Но меня он не взял, и я не знаю, почему. Наверняка, я был достаточно храбрым. Я никогда не уклонялся от опасности – даже когда тело мое уже было разрушено. Думаю, я остался в живых потому, что наши командиры были очень умны; полагаю, я остался в живых оттого, что Смерть любит итальянцев. Он подговаривал их выдвигаться на позиции и располагать их в ряд в тех точках, где мы были наиболее сильны, и мы косили их, как пшеницу. А наши генералы заставляли нас обходить их с флангов, переигрывать в маневре, ставить засады, исчезать и появляться. Наши генералы создавали трудности для Смерти, и поэтому вместо того, чтобы поразить меня пулями, он за несколько месяцев сгноил мое тело настолько, что другим отпустил бы на это лет шестьдесят. Холод, грязь, паразиты, голод, горе, страх, бураны с льдинками острее стекла, дождь, такой плотный, что в нем могут плавать рыбы, – все это не имеет смысла объяснять, потому что гражданский даже представить этого не сможет.

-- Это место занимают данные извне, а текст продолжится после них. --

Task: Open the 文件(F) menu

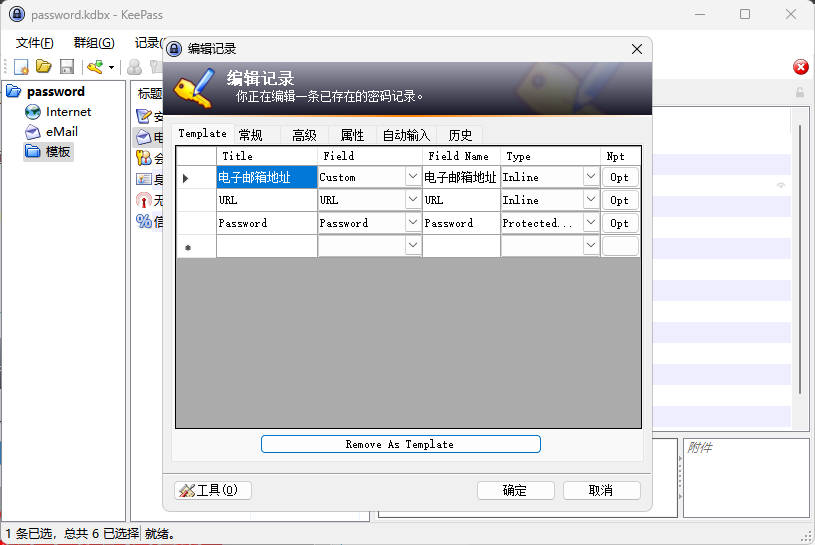Action: pos(35,43)
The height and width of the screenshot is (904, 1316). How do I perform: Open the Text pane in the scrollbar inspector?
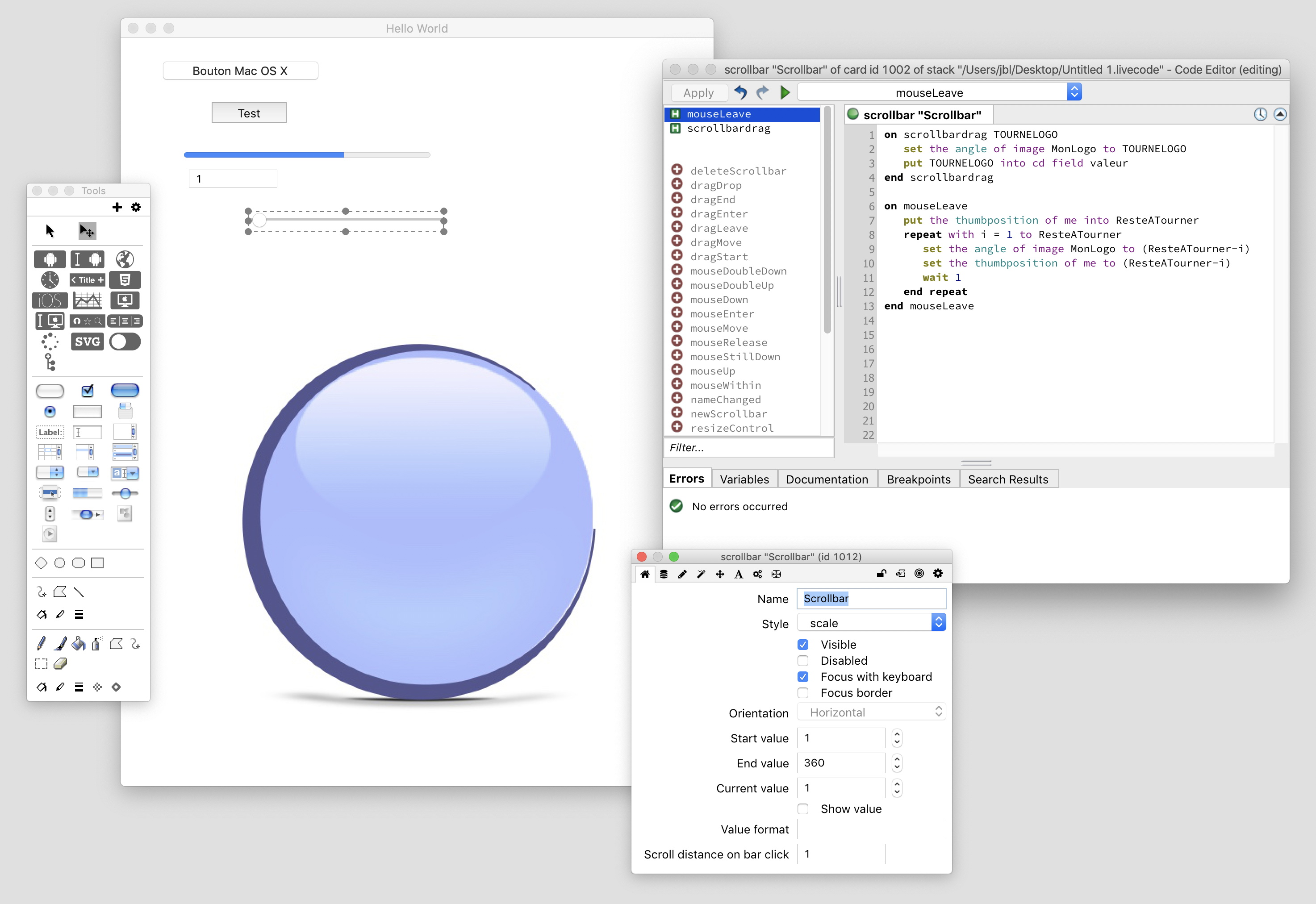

Знаете, что меня поддерживало? Пелагия и ощущение красоты. Пелагия означала для меня дом. Понимаете, я сражался не за Грецию, я сражался за дом. Я преодолевал всё это, думая о том, что смогу вернуться. К несчастью, моя мечта о Пелагии была лучше самой Пелагии. Я ведь вижу и слышу, что ей противен ее вернувшийся герой, и еще до того, как ушел, я понимал, что недостаточно хорош для нее. Это значит, если она и любит меня, то снисходит, совершает жертву, и это невыносимо, потому что заставляет меня ее ненавидеть, а себя презирать. Я снова уйду, когда поправлюсь, чтобы вновь обладать мечтой о Пелагии и любить ее без горечи, как я любил ее в тех горах, когда воевал за нее и за мысль о доме, и когда вернусь, я буду другим, я буду новым, потому что на этот раз точно удостоверюсь, что совершил что-то настолько великое, что даже королева будет умолять меня взять ее в невесты. Не знаю, что это будет, но это должны быть слава и одно из чудес света – они окутают меня, роскошные и великолепные, как сокровища святого.
Я должен снова уйти и потому, что самое главное: мне нельзя было идти домой. Я пошел, оттого что выпала возможность, потому что пойти домой – это как ледяная вода после проведенного в море дня, в августе, без единого ветерка. Мне нужно было окунуться в шелест олив, звяканье козьих колокольцев, стрекот сверчков, вкус ромолы, запах соли. Мне нужно было набраться сил, постоять босиком на земле, откуда я произошел, только и всего.
Дело в том, что мою часть немцы уничтожили у горы Олимп. Уцелел я один, и когда сидел там среди тел моих друзей, мне было видение Пелагии. Говорят, это недоедание и сильное напряжение вызывают подобные вещи, но для меня все было так, будто она стоит передо мной и улыбается. Если бы она не сделала этого, я бы отправился в другую часть и воевал бы с немцами до самых Фермопил, но тут я вдруг понял, что мне нужно добраться до дома, хоть я и не знал, куда идти. Я поискал среди убитых и нашел ботинки получше, подошвы у них отставали, но они были лучше моих. Я надел их и пошел на юго-запад.